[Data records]
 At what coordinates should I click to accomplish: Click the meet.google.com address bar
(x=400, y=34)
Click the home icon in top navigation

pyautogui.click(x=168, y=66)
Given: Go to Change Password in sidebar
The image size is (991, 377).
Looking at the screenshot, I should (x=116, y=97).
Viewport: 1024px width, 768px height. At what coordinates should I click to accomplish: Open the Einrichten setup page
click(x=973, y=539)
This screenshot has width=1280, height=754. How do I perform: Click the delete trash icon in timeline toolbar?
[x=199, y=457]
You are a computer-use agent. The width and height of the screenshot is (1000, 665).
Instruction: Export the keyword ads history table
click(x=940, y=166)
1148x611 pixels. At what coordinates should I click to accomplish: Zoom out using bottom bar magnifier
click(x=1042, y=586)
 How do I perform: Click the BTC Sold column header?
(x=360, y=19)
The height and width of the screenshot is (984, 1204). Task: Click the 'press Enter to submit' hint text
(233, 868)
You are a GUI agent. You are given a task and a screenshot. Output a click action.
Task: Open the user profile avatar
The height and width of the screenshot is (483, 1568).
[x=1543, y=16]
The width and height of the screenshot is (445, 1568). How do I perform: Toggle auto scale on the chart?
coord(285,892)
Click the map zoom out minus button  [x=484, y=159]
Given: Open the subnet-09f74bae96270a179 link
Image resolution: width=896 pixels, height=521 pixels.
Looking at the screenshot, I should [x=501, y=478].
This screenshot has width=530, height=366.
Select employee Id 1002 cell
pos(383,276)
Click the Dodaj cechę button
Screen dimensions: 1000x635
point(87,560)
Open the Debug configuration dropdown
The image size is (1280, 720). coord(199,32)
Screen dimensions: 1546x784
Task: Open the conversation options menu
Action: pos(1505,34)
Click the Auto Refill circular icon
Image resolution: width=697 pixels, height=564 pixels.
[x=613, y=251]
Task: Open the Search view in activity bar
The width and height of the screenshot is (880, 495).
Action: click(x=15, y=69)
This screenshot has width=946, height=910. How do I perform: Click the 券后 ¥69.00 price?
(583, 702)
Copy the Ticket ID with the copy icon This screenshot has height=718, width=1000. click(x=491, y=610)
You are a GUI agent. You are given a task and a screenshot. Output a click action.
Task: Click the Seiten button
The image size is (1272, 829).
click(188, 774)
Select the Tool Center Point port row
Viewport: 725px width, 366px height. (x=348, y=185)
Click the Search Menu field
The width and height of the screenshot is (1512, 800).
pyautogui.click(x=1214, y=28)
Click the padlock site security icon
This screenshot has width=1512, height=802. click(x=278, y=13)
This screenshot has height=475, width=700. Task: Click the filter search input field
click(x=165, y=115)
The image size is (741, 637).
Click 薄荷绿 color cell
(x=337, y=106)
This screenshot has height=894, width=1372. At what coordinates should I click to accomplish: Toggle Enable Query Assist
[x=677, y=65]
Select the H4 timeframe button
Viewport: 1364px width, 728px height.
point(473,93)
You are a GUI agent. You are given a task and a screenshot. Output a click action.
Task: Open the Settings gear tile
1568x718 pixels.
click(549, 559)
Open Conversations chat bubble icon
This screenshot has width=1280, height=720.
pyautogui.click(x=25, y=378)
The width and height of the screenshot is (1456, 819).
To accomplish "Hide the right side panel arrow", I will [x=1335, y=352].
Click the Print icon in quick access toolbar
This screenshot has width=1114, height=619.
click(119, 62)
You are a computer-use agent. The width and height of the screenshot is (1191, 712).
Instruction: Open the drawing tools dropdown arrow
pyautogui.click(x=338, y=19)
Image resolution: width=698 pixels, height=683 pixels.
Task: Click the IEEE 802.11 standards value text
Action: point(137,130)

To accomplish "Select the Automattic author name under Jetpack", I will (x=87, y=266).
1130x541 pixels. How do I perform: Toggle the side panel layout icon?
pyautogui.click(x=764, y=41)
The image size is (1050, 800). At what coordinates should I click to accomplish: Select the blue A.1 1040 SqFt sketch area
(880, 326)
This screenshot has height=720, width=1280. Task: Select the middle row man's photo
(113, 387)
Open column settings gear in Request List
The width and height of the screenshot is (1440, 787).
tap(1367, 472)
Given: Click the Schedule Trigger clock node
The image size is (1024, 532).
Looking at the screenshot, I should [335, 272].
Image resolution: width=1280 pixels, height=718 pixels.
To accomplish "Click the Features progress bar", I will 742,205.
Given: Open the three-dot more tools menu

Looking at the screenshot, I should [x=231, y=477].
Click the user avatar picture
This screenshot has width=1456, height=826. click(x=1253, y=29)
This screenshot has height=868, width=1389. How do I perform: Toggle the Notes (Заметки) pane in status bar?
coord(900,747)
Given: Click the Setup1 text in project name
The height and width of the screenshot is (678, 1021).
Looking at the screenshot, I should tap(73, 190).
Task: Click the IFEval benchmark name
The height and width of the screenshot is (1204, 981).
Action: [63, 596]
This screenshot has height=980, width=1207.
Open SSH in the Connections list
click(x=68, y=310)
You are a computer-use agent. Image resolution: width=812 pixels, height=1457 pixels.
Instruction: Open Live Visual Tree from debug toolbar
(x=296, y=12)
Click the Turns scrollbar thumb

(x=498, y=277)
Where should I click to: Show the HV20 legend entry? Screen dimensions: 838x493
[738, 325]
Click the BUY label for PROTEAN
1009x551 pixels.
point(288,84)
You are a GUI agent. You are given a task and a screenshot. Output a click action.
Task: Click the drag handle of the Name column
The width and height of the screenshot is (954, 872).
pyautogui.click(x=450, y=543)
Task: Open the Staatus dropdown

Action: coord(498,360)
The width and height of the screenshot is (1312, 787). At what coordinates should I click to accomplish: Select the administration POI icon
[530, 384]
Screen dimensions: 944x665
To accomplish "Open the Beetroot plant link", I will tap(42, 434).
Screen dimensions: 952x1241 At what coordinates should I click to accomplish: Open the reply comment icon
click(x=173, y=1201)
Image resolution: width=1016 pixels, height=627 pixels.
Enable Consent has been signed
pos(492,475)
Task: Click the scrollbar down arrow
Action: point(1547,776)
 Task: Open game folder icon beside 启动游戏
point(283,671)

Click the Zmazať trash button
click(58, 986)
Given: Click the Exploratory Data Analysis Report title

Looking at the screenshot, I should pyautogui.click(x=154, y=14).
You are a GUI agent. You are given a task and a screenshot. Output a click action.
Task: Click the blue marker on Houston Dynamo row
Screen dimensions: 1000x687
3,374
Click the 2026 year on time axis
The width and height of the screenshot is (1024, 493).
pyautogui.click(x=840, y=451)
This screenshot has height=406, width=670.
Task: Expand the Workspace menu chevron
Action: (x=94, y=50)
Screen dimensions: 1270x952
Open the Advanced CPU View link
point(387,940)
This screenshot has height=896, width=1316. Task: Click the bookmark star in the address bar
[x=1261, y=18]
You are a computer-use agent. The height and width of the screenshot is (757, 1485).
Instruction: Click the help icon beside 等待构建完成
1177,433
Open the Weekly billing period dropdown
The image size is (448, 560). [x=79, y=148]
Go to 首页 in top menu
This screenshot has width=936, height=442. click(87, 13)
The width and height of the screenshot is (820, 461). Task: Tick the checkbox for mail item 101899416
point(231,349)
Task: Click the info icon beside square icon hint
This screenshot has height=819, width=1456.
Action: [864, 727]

Exercise:
All lines above that contain "computer" are required in the answer.

Output:
You are a computer-use agent. The width and height of the screenshot is (1000, 665).
You are a computer-use agent. The width and height of the screenshot is (1191, 712).
You are a computer-use agent. Image resolution: width=812 pixels, height=1457 pixels.
You are a computer-use agent. The height and width of the screenshot is (757, 1485).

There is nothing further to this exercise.